A list of identified victims:
Ábelesz Valter (41), Bernad Hela (16), Bernadnévd. N.Kornélia (44), Bisztrich Khaim, Blau Berta (46), Blitz Andrásné r. Blum Magdolna (35), Blitz Ottó (11), Blumenthal László (17), Büchler János (19), Büchler József (54), Büchler Józsefné r. Grosmann Jolán (38), Czink Rozália (13), Czinkné r. Grosmann Olga (49), Farkas Rozália (56), Friedmann Márkus (38), Frischmann Moshe (44), Frischmanné r. N. Ella (42), Glück Salamonné r. Stein Rozália (37), Goldstein Jehuda, Goldstein Khaimné r. N. Anna, Dr. Gömöri Ödön (55), Grosmann András (28), Grosmann Hedvig (35), Grosmann Sámuelné r. Neumann Szidónia (74), Guttman Buna (4), Guttman N. (2), Guttman Zsigmond (32), Guttman Zsigmondné r. Rogner Lívia (27), Holländer Sámuel (23), Haupt Jakab, Klein Dávidné r. Schwarcz Irén (33), Klein Salamon (56), Klein Salamonné r. Perlman Dóra (55), Kohn Ernőné r. Weisz Piroska (30), Königsberg Izidor (60), Königsberg Izidorné r. Farkas Rozália (50), Königsberg Márton (31), Königsberg Mártonné r. N. Sára (26), Krämer Béla (38), Krämer Jeremiás (68), Krämer Sándor (25), Léderer Sándorné r. Rogner Margit (31), Lorber Irén, Lorber Malka, Lorber Ráchel, Lőwy Hugo (50), Lőwy Izidor (39), Lőwy Izidorné r. Márkus Sarolta (32), Lőwy Jenő (28), Lőwy Katalin (22), Lőwy Leopold (50), Lőwy Leopoldné r. HaásSára (50), Lőwy Magdolna (24), Lőwy Sanyika (3), Lőwy Vilmosné r. Weisz Irén (33), Moskovics Márton (32), Müller Moshné r. N. Regina (59), Quintter Emánuel (46), Reinitz Adolfné r. Weisz Franciska, Rogner Cví (31), Rogner Jakob (32), Rogner Leopold (64), Rogner N. (1), Rogner Ráchel (2), Róth Jenőné r. Schwarcz Júlia (63), Scheinfeld Judit (29), Steinné r. Rosenblum Malka (75), Susitzky Ármin (62), Susitzky Árminné r. Blau Berta (54), Susitzky István (16), Susitzky Katalin (20), Weiman Hermann (60), Weiman Hermanné r. Stern Teréz (56), Weinréb Arnold (44), Weinréb Arnoldné r. Krämer Irén (41), Weisz Adolf (72), Weisz Adolfné r. N. Adél (65), Weisz Irén (33), Weisz Khana (13), Weisz Lea (34), Weisz Moshe József (16), Weisz Sándor (28), Weisz Sára (10), Weisz Simon Khaim (8), Weiszné r. N. Feiga (38), Weiszné r. N. Judit (35), Weiszné r. N. Olga (36).

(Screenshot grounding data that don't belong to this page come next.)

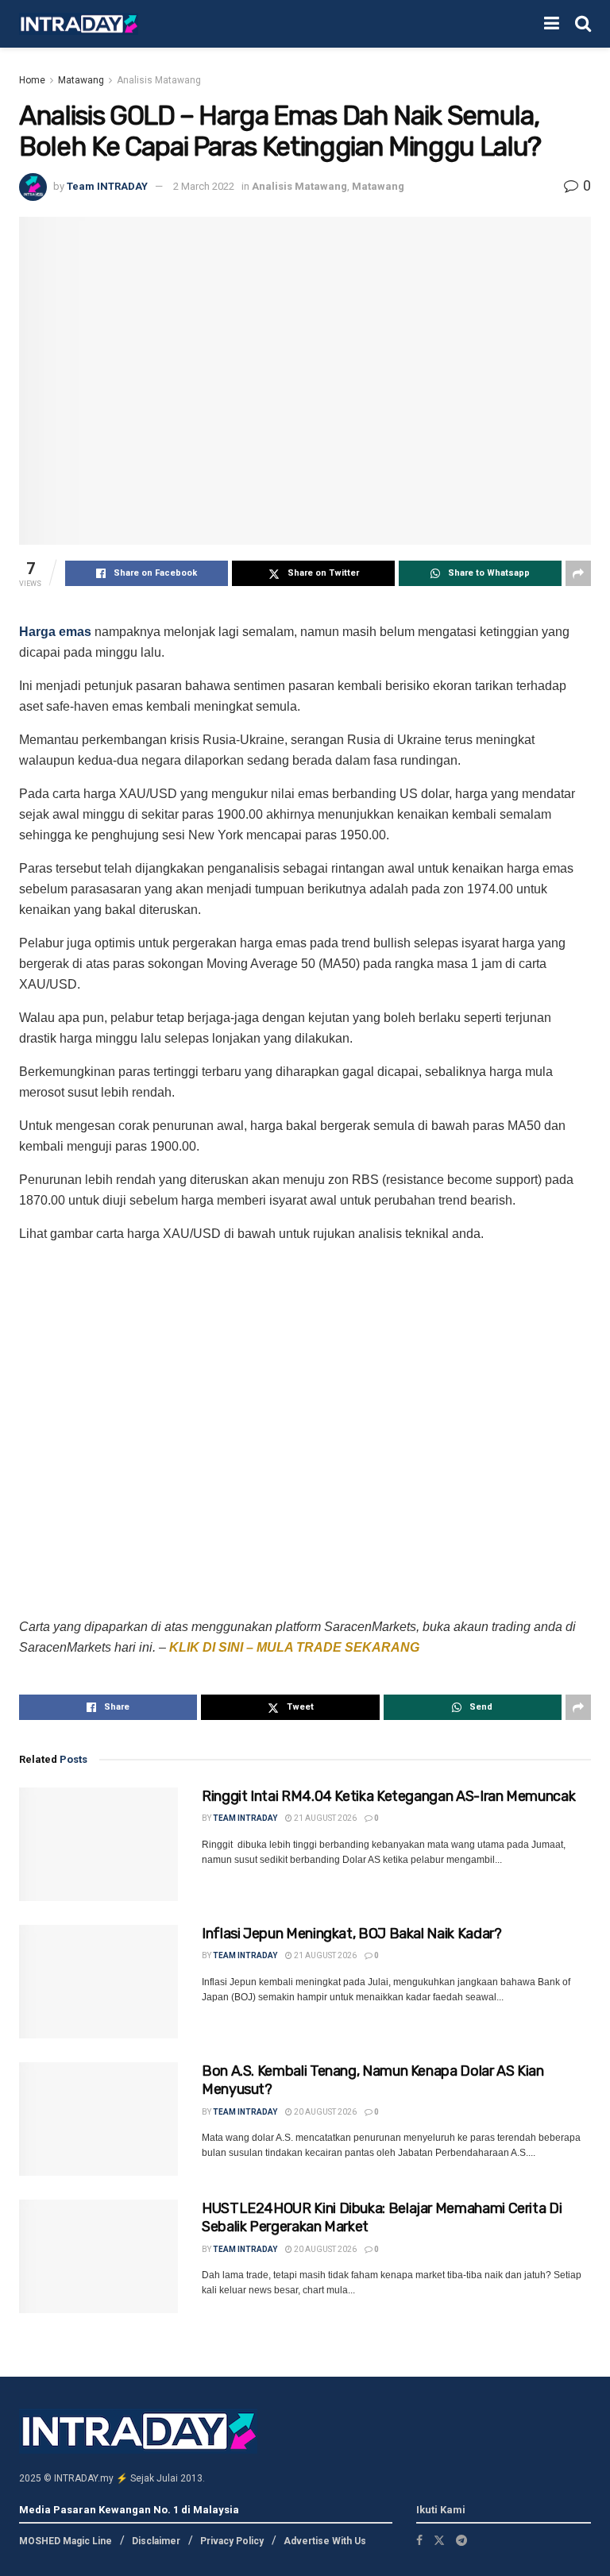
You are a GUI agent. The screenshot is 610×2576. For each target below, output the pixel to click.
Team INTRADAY (107, 186)
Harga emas (55, 631)
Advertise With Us (325, 2541)
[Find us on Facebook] (419, 2540)
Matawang (81, 80)
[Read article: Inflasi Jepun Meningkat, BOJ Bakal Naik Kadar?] (98, 1981)
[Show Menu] (551, 24)
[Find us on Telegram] (461, 2540)
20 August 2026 (324, 2111)
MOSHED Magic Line (65, 2541)
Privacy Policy (232, 2541)
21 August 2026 (324, 1818)
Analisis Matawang (159, 80)
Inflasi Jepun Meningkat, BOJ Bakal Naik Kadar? (351, 1933)
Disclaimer (156, 2541)
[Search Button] (583, 24)
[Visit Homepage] (78, 24)
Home (32, 80)
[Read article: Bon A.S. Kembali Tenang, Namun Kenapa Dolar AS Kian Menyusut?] (98, 2119)
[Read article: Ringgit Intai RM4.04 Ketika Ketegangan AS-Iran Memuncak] (98, 1844)
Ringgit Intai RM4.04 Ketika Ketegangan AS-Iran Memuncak (388, 1796)
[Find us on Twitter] (439, 2540)
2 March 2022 (203, 186)
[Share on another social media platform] (578, 573)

According to a list from 1946 from the deported the following returned:
János Abeles, Margit Benes, László Bernáth, András Blitz, Dr.Izidor Blumenthal, Jenő Braun, László Braun, Johanna Büchler, Vera Büchler, Béla Czink, Éva Fränkel, Salamon Glück, Olga Gömöry, Mária Grosmann, Jolán Haupt, Mergit Hoffman, Dániel Klein, Jenő Klein, Cecília Königsberg, Arnost Kohn, Sándor Kessler, Sándor Krämer, N. Krämer, Jeremiás Krämer, Izsák Lőwy, Ilona Lőwy, Sándor Lőwy, Edit Lőwy, János Lőwy, Ferenc Lőwy, Eszter Molnár, Sarolta Rogner, Dezső Rath, Nathan Stein, Edit Sternlicht, András Schwarcz, Mária Schwarcz, József Schönberg, Arnold Weinréb, Izidor Weinmann, Lenke Weinmann, Ferdinánd Weisz, János Weisz.
Jews who returned after the war renewed the buildings and the parish as best as they could. Sándor Krämer became chairman, the next chairman after him was András Blitz.
The parish had 100 members, most of them did not come from Fiľakovo.
In the years 1948/49 several of them went to Israel and other, predominantly western countries. The Jewish parish ceased to exist, only 40 Jews remained in Fiľakovo and they joined the parish in Lučenec.
In 1970 during the construction of a firehouse all houses in the area were demolished.A memorial was erected on the spot in august of 2013 to commemorate the Jewish parish of Fiľakovo, financially supported by the Lőwy family of Australia.